With regards to ongoing HSE projects aligned to Sharing the Vision, HSE Mental Health commenced a service improvement project in January 2018 to ensure greater consistency and equity of access to talk therapies, with a view to developing a Model of Care for adults who attend specialist mental health services accessing talking therapies. While the project focuses specifically on adults attending specialist mental health services, it also describes other services where talk therapies are currently provided from HSE funding.

Building on a stepped care approach, the Model of Care is expected to involve an assessment of the need for talking therapies taking into account stakeholder perspectives and the prevalence of mental health difficulties within the adult population.

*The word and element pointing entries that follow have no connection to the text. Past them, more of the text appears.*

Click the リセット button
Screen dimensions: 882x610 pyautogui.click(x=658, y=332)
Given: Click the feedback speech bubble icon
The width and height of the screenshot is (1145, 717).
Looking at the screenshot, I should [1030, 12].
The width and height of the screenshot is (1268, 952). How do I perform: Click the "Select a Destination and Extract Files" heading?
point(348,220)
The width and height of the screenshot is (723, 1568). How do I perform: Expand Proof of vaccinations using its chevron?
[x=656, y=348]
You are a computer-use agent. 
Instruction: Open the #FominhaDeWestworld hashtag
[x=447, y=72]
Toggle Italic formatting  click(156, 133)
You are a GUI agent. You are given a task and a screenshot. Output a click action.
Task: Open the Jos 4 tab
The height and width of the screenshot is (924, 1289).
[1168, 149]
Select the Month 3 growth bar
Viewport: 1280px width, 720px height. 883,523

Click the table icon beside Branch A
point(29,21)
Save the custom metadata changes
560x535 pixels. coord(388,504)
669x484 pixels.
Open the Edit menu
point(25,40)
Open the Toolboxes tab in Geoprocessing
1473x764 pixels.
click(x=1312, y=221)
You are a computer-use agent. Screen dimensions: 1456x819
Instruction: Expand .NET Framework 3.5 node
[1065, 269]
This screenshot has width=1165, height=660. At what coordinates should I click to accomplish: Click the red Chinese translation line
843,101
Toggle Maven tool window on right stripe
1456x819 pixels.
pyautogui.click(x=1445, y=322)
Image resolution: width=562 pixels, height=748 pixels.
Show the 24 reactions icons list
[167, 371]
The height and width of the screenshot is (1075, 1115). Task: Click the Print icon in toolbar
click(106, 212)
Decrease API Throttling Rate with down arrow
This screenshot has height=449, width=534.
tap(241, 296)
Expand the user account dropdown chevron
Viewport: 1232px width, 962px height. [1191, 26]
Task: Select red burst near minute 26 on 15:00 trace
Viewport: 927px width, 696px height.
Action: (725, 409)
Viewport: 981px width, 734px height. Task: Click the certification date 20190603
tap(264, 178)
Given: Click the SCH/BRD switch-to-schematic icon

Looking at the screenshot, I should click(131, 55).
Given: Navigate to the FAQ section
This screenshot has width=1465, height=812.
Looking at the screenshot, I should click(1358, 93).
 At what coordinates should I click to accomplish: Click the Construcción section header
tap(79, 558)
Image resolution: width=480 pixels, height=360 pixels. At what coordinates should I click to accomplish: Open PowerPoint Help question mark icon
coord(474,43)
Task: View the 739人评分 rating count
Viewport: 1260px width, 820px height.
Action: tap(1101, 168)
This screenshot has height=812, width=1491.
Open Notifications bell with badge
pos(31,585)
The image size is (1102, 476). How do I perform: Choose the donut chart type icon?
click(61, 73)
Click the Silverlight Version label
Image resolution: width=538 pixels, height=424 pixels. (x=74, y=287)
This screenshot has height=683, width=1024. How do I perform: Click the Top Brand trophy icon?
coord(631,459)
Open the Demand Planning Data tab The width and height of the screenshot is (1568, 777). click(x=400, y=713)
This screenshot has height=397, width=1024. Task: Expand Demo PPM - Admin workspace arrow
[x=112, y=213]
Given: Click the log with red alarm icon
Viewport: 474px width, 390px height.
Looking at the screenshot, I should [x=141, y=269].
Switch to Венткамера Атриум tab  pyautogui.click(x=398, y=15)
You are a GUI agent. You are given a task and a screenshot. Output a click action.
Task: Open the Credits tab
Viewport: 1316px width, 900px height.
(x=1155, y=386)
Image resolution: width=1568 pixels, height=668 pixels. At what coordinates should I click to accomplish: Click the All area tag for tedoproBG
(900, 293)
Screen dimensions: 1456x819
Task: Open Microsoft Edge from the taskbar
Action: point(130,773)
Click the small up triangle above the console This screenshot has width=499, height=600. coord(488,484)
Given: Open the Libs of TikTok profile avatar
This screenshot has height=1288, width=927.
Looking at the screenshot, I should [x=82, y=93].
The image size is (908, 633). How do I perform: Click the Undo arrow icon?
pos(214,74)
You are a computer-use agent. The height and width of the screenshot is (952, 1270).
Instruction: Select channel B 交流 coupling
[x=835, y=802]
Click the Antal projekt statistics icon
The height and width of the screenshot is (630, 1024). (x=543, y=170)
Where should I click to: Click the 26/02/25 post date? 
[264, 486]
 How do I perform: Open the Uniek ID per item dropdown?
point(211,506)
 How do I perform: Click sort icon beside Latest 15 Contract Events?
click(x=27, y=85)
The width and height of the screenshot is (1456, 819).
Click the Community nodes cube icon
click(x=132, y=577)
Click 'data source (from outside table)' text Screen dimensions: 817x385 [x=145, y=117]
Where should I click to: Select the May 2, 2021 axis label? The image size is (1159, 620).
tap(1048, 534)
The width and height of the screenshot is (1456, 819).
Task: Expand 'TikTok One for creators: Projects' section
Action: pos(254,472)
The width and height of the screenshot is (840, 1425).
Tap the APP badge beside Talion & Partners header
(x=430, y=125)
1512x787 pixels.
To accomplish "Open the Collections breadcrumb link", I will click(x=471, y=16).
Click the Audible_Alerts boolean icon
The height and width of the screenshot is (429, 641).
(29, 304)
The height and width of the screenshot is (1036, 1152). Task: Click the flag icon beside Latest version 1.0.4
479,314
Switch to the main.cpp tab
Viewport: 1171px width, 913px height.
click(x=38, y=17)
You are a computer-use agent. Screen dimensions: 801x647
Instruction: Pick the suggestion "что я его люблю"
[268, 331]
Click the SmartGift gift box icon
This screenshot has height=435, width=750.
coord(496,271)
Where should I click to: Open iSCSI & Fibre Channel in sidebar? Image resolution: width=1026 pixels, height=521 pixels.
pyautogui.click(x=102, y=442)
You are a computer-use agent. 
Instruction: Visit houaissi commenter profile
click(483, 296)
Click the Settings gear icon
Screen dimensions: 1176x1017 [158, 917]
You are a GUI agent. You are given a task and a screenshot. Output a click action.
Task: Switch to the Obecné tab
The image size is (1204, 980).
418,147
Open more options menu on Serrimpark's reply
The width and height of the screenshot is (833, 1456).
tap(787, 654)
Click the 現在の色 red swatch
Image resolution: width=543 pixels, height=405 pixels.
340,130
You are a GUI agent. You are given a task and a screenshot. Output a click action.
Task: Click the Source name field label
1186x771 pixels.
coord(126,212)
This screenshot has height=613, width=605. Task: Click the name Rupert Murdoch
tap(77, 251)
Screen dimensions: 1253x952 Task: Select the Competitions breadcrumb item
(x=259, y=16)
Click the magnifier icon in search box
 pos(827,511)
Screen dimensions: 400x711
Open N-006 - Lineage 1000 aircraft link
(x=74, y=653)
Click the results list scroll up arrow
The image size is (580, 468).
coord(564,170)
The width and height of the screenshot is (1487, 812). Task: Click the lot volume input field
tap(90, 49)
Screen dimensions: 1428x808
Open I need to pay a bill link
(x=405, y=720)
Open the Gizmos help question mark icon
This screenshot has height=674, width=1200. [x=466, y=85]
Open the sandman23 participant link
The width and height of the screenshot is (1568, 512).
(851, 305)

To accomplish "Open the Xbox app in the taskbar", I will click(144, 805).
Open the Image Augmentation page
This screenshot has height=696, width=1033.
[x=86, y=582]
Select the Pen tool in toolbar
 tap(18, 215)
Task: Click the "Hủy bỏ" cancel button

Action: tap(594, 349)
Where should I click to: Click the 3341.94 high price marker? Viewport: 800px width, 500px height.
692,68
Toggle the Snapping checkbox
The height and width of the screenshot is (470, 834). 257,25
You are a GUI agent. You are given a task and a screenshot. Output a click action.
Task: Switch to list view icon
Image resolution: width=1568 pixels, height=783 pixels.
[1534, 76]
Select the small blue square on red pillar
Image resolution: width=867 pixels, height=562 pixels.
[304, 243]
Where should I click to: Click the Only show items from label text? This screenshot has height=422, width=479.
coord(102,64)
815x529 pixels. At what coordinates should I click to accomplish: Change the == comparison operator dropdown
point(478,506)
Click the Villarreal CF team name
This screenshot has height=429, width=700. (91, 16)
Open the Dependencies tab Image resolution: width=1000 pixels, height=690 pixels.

It will consider evidence-based talking therapies best-suited to meet the identified needs and outline a recommended operational model for talking therapies provided by General Adult Community Mental Health Teams.

Of course, it is important to recognise that the development of any recommended operational model would be a substantial and complex process, with numerous steps and issues to be worked through, as appropriate.

Finally, many significant recent developments in online mental health service provision have been expedited in the advent of Covid 19. These initiatives are early and necessary examples of the sort of holistic, whole of population approach to mental health service development that Sharing the Vision will be promoting and seeking to advance, in line with the development of specialist supports.